Posted by Emily Lakdawalla

12-11-2014 1:26 CST

Topics: Rosetta and Philae, mission status

Update 09:15 UTC: Just a few minutes ago, ESA confirmed that Philae has successfully separated from the orbiter. It will now take 7 hours for the spacecraft to descend to the comet. In a few hours, Rosetta should relay a "farewell" image taken by the lander.


Philae is "go" for landing. But there has been drama overnight. One of the steps to prepare for landing did not proceed as planned. A cold-gas jet -- a nitrogen thruster -- is supposed to fire upon landing in order to counteract any tendency for the lander to bounce off the surface. In order to prepare the thruster for use, a pin must puncture a wax seal over the gas reservoir. There were two redundant pins, and two efforts made to fire each of the two pins, but no pressure change happened after four attempts. Without the cold-gas system, Philae must rely on its two harpoons and ice screws to hold it to the surface. Whether that will be enough -- or whether the lander will bounce off before they can secure it to the surface -- remains to be seen.

There is an outside possibility that the problem is not with the pins but rather with the pressure transducers that are supposed to measure the pressure change, but mission manager Fred Jansen told me that wasn't very likely. This is not a unanimous opinion, however; apparently Paolo Ferri has told people that he thinks it's more likely a pressure transducer failure than a puncture failure. We'll see.

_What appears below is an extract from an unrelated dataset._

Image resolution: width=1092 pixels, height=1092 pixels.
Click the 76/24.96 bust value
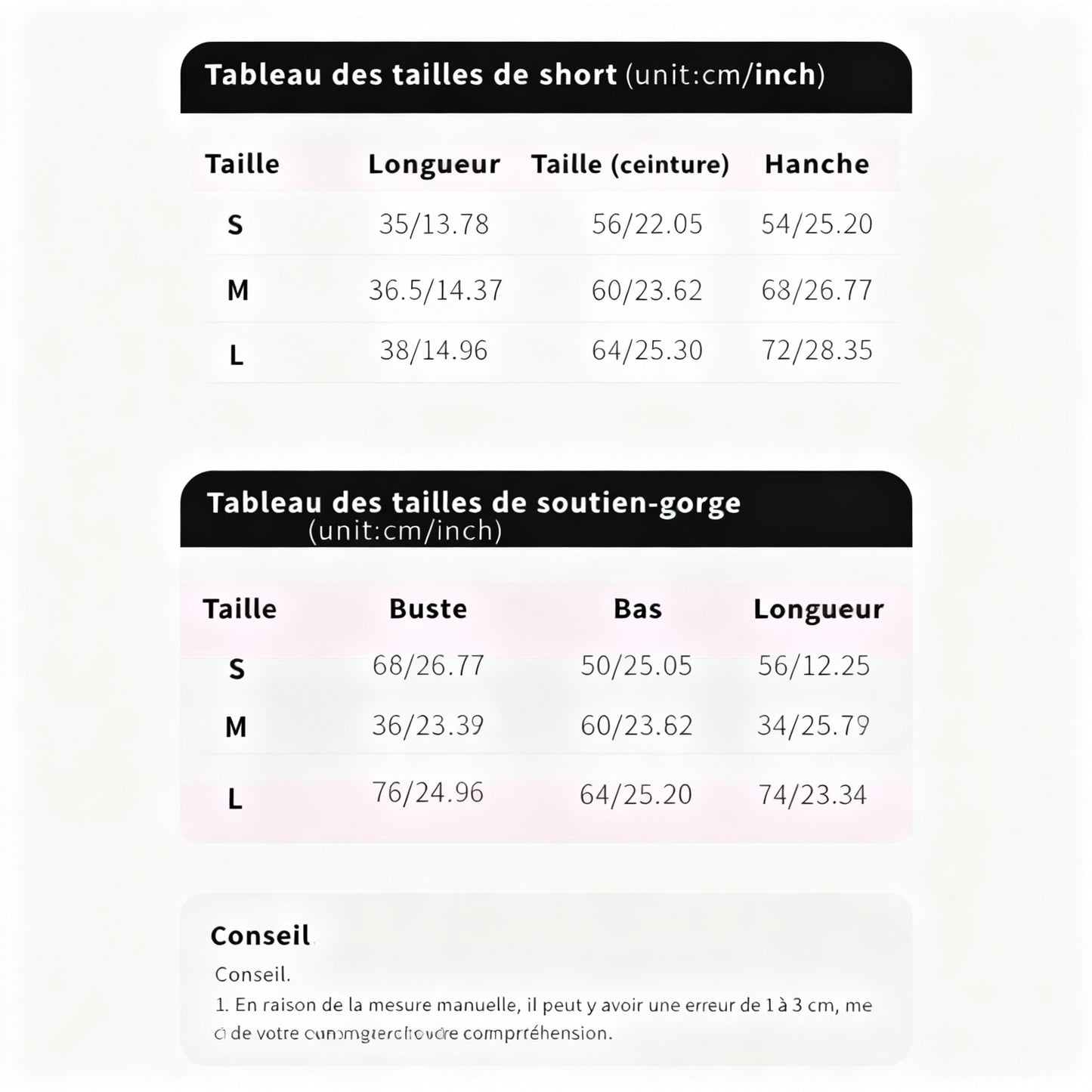(x=428, y=793)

So why did they make the decision to go ahead and land? Because the likelihood of the pin-puncture succeeding after four failed attempts is less than 1%, Jansen told me. Delaying the landing wouldn't increase the likelihood of success (and might actually decrease it, because of the increasing activity of the comet), so they are "go" even without the cold-gas system.

You can watch the ESA media updates at their livestream; it's running live all day today. Separation will happen at 09:03 UT (01:03 PT), and landing is expected around 16:03 (08:03 PT).

I have been updating my timeline with the events as they have taken place, and I'll continue to do so all day.

And don't miss today's XKCD, which is an auto-refreshing, real-time cartoon of the comet adventure. (If you don't want to wait to see how the XKCD version of the story ends, go here.)

XKCD: Rosetta and Philae landing
XKCD: Rosetta and Philae landing
 
See other posts from November 2014

 

Or read more blog entries about: Rosetta and Philae, mission status

Comments:

CosmosQuest: 11/12/2014 03:15 CST

Emily we're all so proud of you over here in the United States. I've been following your work ever since the mid 2000 and this has got to be the most exciting Event you've ever been involved in. I very much appreciate that you're there to give us the play-by-play. Hoping for a fabulous success with the feeling a landing here in a few hours despite the thruster problem.

The George: 11/12/2014 04:30 CST

"The most exiting" I'm 100 % sure. Curiosity's landing should not be dismissed, or other events like Huygens landing on Titan, Cassini braking into Saturn's orbit etc. But even taking those into account, and if Emily was involved then (can' tremember) it should make her top 10 or even top 3 list, I guess :) In any case I'm glad I'm in the same time zone as mission control in Darmstadt :)

DarnThatDream: 11/12/2014 07:23 CST

My heartbeat is already spiking. Let's see, landing on a rotating, duck-shaped object with minimal gravity, unknown surface texture, bizarre light/dark configurations, 28.3 light minutes away.... as a top-notch armchair rocket scientist, this easily makes my top 3.

CosmosQuest: 11/12/2014 07:52 CST

Emily, I heard a rumour that the Philae CIVA images are being passed around campus at MIT & JPL.....why no images yet here on your blog? Are the ESA people telling you to not distribute them yet? I can't believe you don't have them yet....your in the catbirds seat...please snd along as soon as you can. Thanks!